Les obsèques de mon grand-oncle

Nous recevions peu. A chaque élection nous mangions une tête de veau sauce vinaigrette  avec un couple de retraités sans enfants. Il me semble que c’était une vieille pratique républicaine symbolisant la chute de la monarchie.

Le grand moment c’était la visite rituelle, à la nouvelle année, vers onze heure, chez ma grand-tante Marie et mon grand-oncle Donatien. Mon père mettait un point d’honneur que nous fussions les premiers. Nous étions là dans un autre milieu. Mon oncle était contremaître à la chaudronnerie, ce qui est à l’époque était une place très élevée dans l’entreprise, son frère Joseph était sous-directeur aux Forges de l’Ouest.

Lorsque que ma tante se penchait vers moi et me parlait doucement en me souhaitant une bonne année et me demandant comment se passait l’école, mentalement je récitais, en bon polisson, ce que nous disions à la récréation : « Bonne année, bonne santé, la foire au c.. pendant toute l’année »  mais un « Bonne année ma tante. » sortait d’une voix claironnante. Nous avions droit à un paquet de crottes de chocolat.

Là, nous rencontrions toute la famille entre autres : Denise et André mes cousins, André m’impressionnait beaucoup toujours en costume cravate gris, directeur d’entreprise, Paulette et Jean, il était ténor et chantait à l’église dans une chorale. Odette et Lucien, le frère d’André et leurs enfants, les jumeaux, Alain et Gilbert. La salle à manger était pleine, chacun prenant des nouvelles des autres. Mes parents écoutaient, acquiesçaient mais restaient souvent silencieux.

 

Mon oncle se prénommait François mais ma tante n’aimait pas son prénom. Elle préférait l’appeler Donatien qu’elle trouvait beaucoup plus chic. Elle était très précieuse et toujours très bien mise. Pour chaque repas important, elle préparait sa table la veille et tout y était, fourchettes à huitre, couteaux à poisson etc.

Lorsque nous étions invités, nous faisions de notre mieux, mon frère et moi, et dans une certaine mesure nous copions une certaine éducation.

Mon oncle était coureur cycliste et il a pratiqué ce sport, au Vélo Club Nazairien, jusqu’à un âge avancé en entrainant les plus jeunes.
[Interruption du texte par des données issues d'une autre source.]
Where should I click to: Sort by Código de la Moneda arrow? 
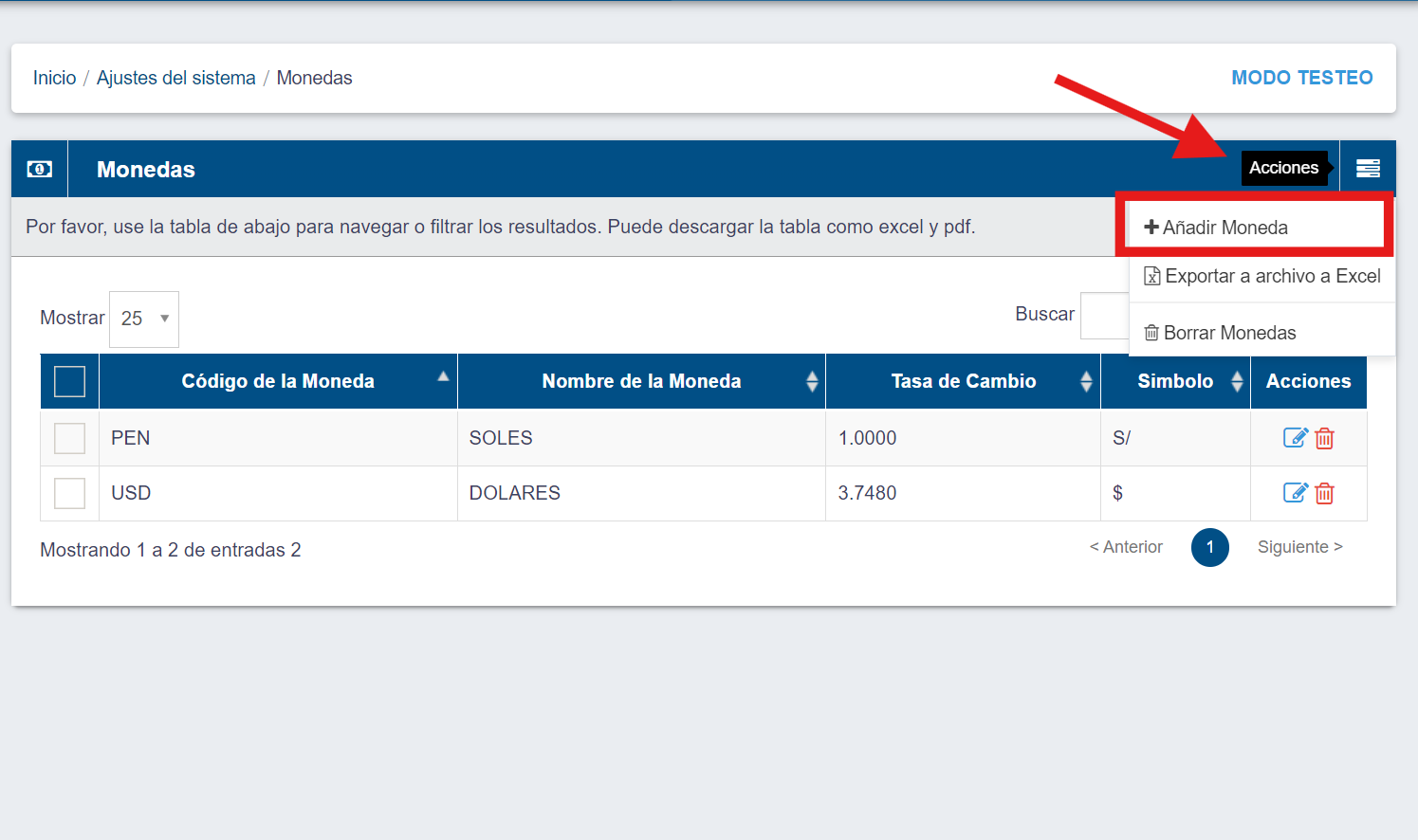point(443,376)
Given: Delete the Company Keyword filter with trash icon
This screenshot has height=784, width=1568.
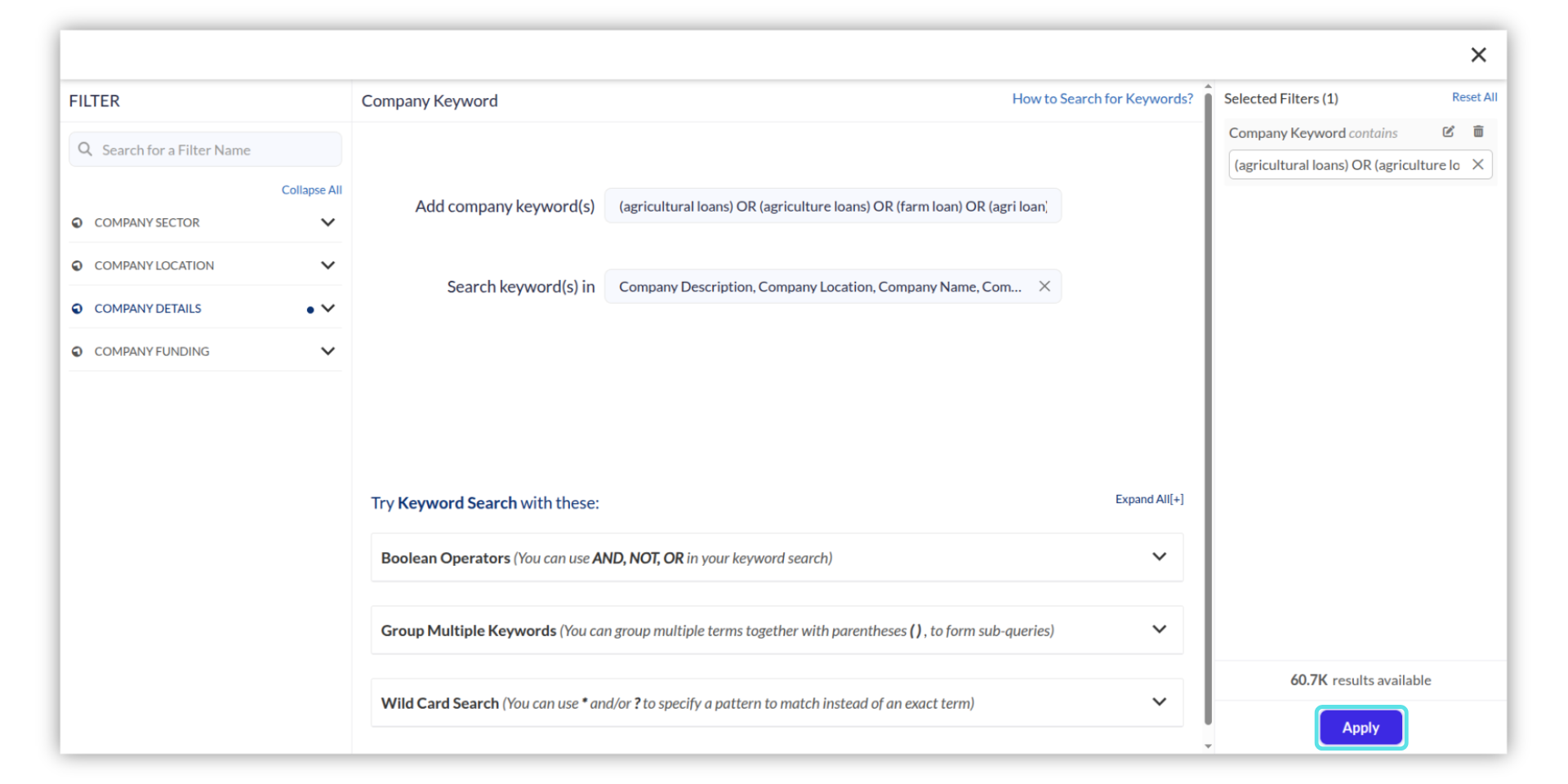Looking at the screenshot, I should [1478, 131].
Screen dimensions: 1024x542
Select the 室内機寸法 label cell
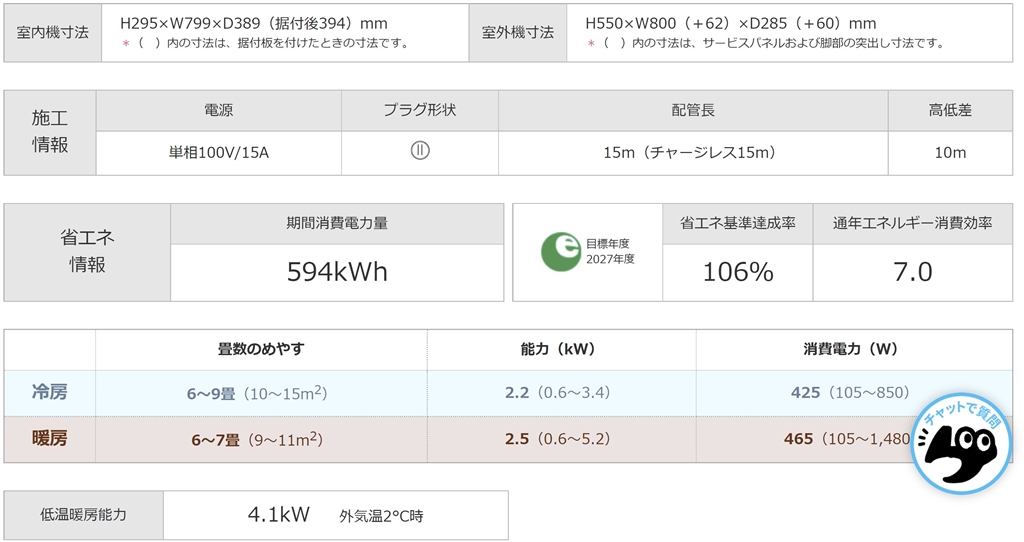point(53,32)
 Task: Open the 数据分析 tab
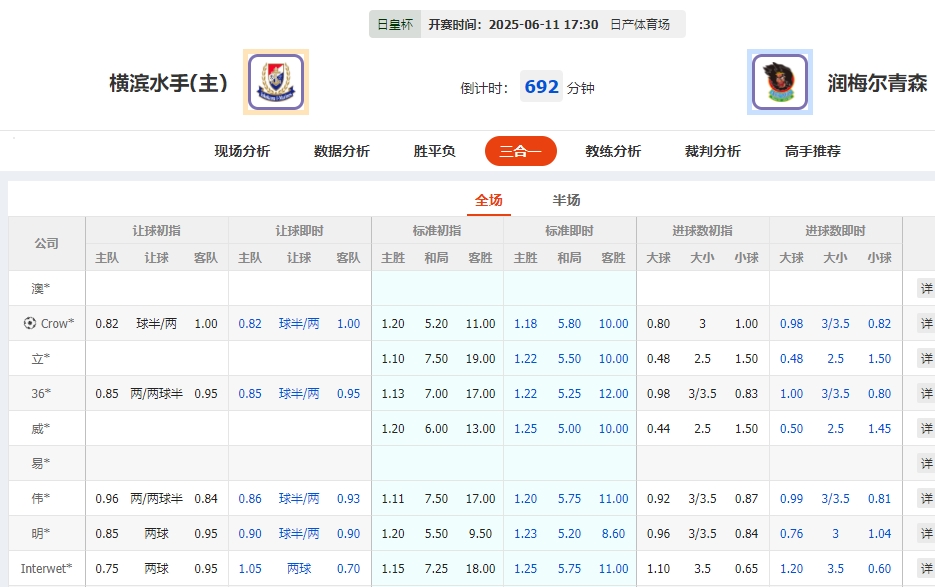click(x=341, y=151)
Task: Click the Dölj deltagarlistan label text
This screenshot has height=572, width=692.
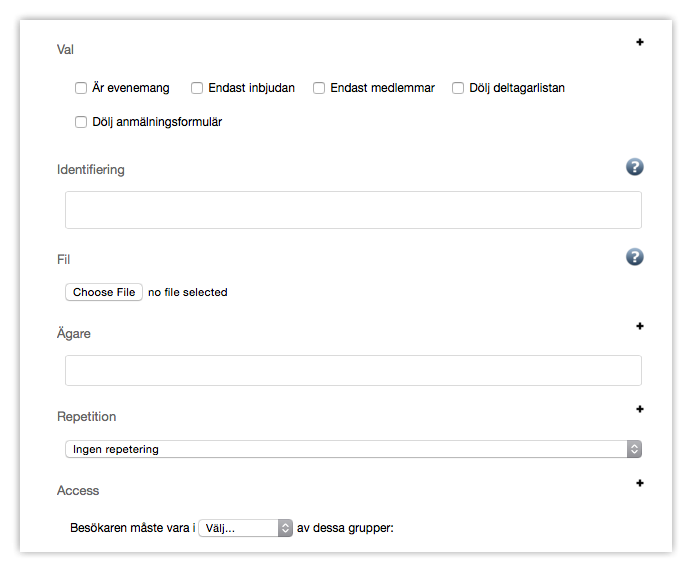Action: pos(517,88)
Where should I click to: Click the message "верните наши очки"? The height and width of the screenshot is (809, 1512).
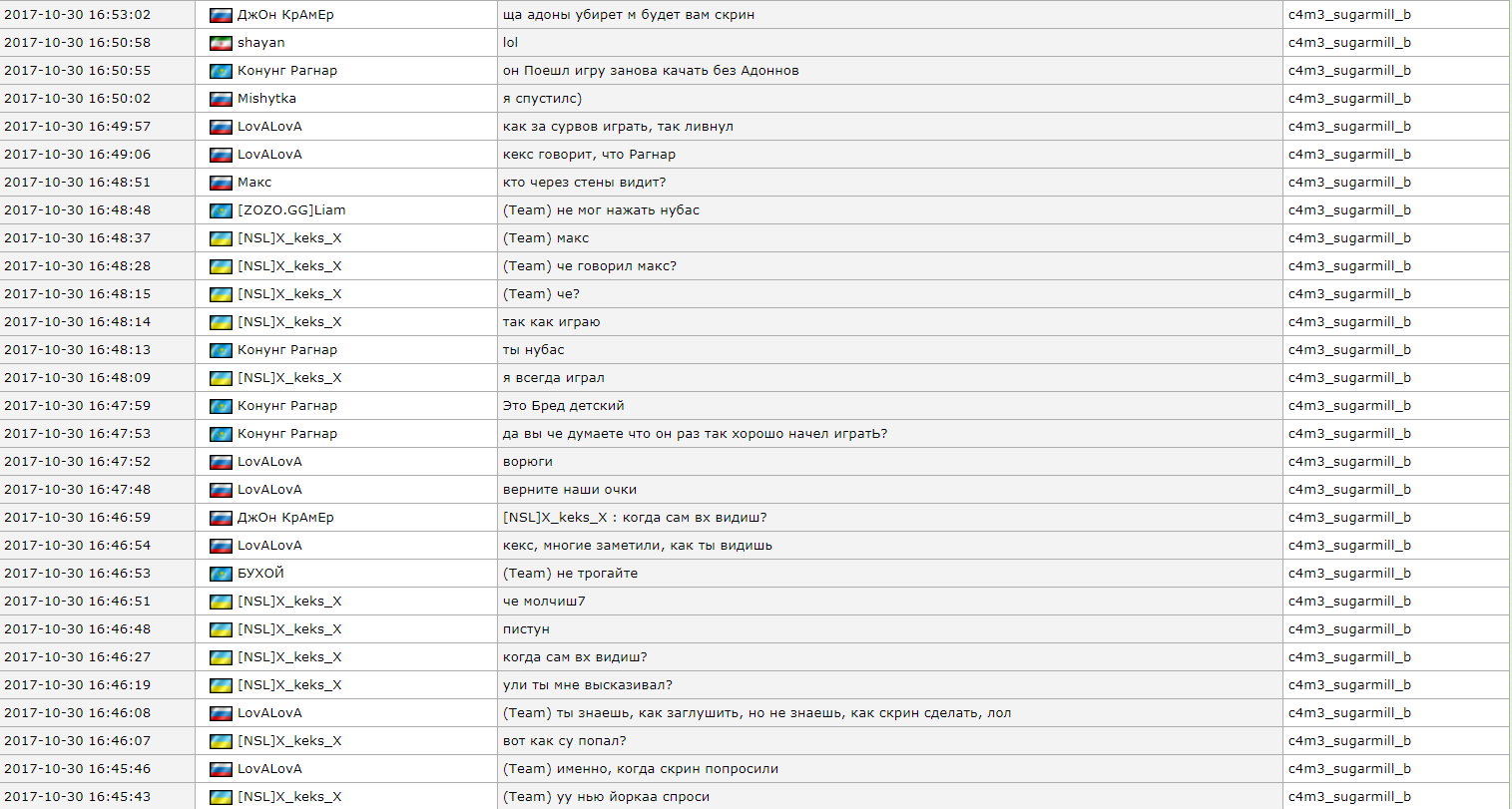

Il prenait plaisir à faire bouger ses biceps à mon grand étonnement. Je l’aimais beaucoup, il était d’une extrême simplicité. A chaque repas de famille, il déclamait des monologues et lorsque parfois c’était un peu osé, pour l’époque, ma grand-tante minaudait « Donatien il y a des enfants ! »  « Je sais Marie, mais il n’y a rien de bien méchant »

Nous avions ordre de ne pas sortir de table. Nous restions assis patiemment, nous écoutions les grandes personnes. Bien entendu il ne nous serait jamais venu à l’idée d’intervenir sauf si nous étions invités. Si parfois une certaine excitation se faisait jour, un seul regard de mon père nous faisait cesser immédiatement. Cela faisait la  fierté de nos parents, nous étions bien élevés et pas du tout traumatisés. Ceci faisait partie d’un code de conduite. Nous savions que le soir même toute liberté nous serait donnée pour courir, avec nos lance-pierre, dans les prés.

 

Les obsèques de mon grand-oncle

Nous allons faire un bond, en février 1993, lorsque mon oncle décéda à 98 ans une semaine après ma tante Marie.

Je me présentais alors à l’église de Saint-Nazaire et ma grande surprise plusieurs porte-drapeaux attendaient sur le parvis. Un de mes amis ancien combattant avec qui je partageais quelques convictions politiques vint à ma rencontre. Il me demanda quel lien j’avais avec le défunt. Je lui répondis que c’était mon grand-oncle alors il me mit ma main sur l’épaule et me dit respectueusement : «  Ainsi, vous êtes son petit-neveu… » 

Le corbillard arriva. Dès que le cercueil fut sorti, on le recouvrit d’un drapeau tricolore. Les porte-drapeaux se placèrent de chaque côté et inclinèrent leur hampe à son passage.

Puis vint le moment où la mémoire du défunt fut évoquée. Je découvris alors que cet homme, engagé à 19 ans, avait connu la grande guerre et son flot de malheurs et qu’il était chevalier de la légion d’honneur, croix de guerre 1914 -1918, médaillé militaire etc. mais jamais il n’en parlait. J’appris plus tard que le onze novembre de chaque année, il allait saluer la mémoire de ses camarades mais n’arborait jamais ses médailles.

Et quand dans les cérémonies officielles je vois toutes ces gens, béret vissé sur la tête et torse bombé placardés de médailles, je pense à mon grand-oncle et il me semble alors que sa simplicité le rendait encore plus digne d’intérêt.